Cerita Rakyat Asal Usul Candi Muara Takus

Candi Muara Takus

Alkisah zaman dahulu hiduplah masyarakat yang bekerja sebagai nelayan dan pedagang di sepanjang Sungai Kampar yang berpusat di Minangga Kanwar (Muara Takus). Disini dimulailah pertualangan ninik mamak yang gagah berani menelusuri sungai Kanwar menuju Muaro Sako hingga Selat Melaka menggunakan perahu yang menjadi alat transportasi pada saat itu.

DSC05227-300x225.jpg

 

Setelah beberapa bulan melakukan perjalanan dagang ninik mamak Datuok nan batigo pun berniat hendak pulang ke Minangga Kanwar. Namun ditengah perjalanan Datuok nan batigo melihat seekor burung gaudo (burung garuda/elang) yang terbang dengan cepat sambil mencengkram seorang gadis muda yang cantik rupanya sambil berteriak minta tolong. Datuok nan batigo pun berpikiran kalau gadis itu akan dibawa ke sarang sang burung gaudo dan dijadikannya sebagai santapan makan siang. Datuok nan batigo itu adalah Dt. Rajo Dibalai ( Ahli Tabib – pengobatan ), Dt. Bandaro Tanjung ( Ahli Selam ), Dt. Sati Gunung Malelo (Ahli Memanah ). Setelah melihat kejadian itu, Datuok nan batiga baumbik (berunding) dan menyuruh Dt.
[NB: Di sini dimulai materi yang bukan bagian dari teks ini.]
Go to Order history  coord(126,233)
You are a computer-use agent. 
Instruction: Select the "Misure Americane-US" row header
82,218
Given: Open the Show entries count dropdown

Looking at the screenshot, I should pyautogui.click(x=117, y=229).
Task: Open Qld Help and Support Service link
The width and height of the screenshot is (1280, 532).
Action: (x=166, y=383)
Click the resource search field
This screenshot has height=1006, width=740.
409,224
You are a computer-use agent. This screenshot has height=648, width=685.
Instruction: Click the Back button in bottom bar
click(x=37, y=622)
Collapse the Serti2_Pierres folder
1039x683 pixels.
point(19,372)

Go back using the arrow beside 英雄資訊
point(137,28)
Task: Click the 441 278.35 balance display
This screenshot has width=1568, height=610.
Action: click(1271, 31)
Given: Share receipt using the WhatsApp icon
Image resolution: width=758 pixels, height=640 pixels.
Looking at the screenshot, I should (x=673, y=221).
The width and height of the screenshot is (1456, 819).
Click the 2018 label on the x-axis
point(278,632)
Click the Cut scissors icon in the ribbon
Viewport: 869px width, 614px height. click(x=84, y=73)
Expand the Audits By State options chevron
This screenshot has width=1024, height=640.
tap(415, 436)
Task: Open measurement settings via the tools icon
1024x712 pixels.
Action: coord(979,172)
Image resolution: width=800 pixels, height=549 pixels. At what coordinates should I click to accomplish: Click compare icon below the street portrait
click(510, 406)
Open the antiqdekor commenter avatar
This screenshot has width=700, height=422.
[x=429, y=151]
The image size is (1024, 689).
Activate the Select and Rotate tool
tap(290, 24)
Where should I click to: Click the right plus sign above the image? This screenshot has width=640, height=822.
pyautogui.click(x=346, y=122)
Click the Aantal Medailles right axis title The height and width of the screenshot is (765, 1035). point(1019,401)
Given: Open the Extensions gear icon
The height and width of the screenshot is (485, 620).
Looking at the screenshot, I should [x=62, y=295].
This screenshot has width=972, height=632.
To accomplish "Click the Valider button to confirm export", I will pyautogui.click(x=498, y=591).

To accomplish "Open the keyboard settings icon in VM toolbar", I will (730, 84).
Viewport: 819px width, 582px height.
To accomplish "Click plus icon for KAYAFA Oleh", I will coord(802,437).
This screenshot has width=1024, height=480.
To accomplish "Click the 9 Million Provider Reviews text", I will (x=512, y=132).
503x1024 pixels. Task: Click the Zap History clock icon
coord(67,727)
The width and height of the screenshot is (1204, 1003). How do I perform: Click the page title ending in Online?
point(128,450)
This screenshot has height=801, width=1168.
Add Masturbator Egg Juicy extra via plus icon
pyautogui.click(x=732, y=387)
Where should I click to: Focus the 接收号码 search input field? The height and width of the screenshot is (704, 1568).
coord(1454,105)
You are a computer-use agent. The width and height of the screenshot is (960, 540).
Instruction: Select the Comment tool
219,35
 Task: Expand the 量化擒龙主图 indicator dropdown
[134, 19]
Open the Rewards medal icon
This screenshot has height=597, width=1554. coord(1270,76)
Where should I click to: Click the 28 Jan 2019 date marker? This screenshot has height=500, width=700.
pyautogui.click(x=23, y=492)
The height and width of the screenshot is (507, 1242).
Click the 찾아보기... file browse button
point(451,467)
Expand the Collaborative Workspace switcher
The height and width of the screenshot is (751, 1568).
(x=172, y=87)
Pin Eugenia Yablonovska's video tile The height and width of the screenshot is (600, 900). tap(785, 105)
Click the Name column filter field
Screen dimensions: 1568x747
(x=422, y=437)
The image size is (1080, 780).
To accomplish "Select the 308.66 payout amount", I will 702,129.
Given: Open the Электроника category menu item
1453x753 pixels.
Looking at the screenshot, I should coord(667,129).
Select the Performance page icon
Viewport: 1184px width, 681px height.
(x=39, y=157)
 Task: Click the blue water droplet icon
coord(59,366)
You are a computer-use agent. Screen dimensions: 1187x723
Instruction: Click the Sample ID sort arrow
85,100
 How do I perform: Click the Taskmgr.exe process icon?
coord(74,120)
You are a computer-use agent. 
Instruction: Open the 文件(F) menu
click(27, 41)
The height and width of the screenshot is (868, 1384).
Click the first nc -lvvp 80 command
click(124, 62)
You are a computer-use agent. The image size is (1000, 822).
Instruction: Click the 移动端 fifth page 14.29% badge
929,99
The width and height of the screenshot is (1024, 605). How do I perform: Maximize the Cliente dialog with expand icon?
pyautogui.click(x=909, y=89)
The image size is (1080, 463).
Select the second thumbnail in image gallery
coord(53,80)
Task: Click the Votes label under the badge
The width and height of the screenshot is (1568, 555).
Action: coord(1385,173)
Sati Gunung Malelo untuk mengarahkan anak panahnya ke kaki burung gaudo tersebut. Dengan secepat kilat anak panahpun menembuh kaki burung gaudo. Karena merasa kesakitan dan membuatnya susah terbang, langsung saja sang burung gaudo melepaskan gadis muda dari cengkramannya. Sang gadispun jatuh kelaut dan tenggelam, dengan cepat tanggap Dt. Bandaro Tanjung langsung melompat kedaerah tenggelamnya gadis dan menyelam untuk mencarinya. Dengan keahliannya dan niat tulus sang gadispun ditemukan dan dibawa langsung ke atas kapal. Diatas kapal sang gadis dalam keadaan sekarat dan belum sadarkan diri. Tanpa piker panjangpun Dt. Rajo Dibalai langsung menyelamatkan nyawa sang gadis dan membrinya obat-obat kampung yang manjur. Berkat kerjasama Datuok nan batigo, sang gadis selamat dan sehat seperti sedia kala.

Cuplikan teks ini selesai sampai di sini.